Collected data entries

---

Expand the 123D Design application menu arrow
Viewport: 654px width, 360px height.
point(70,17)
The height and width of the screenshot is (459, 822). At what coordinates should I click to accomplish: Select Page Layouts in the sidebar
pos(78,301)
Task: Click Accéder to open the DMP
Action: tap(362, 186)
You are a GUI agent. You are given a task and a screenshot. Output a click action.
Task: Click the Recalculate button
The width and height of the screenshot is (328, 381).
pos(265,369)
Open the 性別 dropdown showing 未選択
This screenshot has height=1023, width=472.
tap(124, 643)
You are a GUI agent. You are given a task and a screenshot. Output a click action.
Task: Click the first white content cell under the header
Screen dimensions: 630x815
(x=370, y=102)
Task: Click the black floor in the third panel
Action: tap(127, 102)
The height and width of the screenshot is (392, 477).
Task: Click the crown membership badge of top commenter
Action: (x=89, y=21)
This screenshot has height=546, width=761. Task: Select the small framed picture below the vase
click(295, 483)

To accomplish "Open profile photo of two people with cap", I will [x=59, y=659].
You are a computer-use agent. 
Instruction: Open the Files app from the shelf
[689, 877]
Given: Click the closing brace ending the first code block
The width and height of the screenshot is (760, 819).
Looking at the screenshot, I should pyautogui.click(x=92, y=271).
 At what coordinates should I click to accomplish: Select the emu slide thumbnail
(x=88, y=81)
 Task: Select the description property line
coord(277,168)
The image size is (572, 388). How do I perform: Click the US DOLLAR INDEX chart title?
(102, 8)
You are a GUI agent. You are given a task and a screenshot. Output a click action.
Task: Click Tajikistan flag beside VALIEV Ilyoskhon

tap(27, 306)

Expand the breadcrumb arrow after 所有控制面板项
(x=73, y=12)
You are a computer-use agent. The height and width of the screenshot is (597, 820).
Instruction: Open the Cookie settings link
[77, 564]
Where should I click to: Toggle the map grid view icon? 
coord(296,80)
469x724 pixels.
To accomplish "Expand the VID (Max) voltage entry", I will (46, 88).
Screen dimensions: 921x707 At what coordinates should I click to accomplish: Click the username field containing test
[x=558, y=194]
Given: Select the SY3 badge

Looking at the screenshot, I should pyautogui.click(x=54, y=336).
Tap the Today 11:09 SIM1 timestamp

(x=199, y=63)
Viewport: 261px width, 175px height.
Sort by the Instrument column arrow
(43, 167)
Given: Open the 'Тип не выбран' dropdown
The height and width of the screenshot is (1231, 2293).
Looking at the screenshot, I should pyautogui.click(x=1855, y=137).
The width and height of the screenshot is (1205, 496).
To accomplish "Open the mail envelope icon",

---

• [What you have to do]: Pull from the data each line where the string "first" turns up.

• [Result]:
Task: Click the first white content cell under the header
Given: Click the closing brace ending the first code block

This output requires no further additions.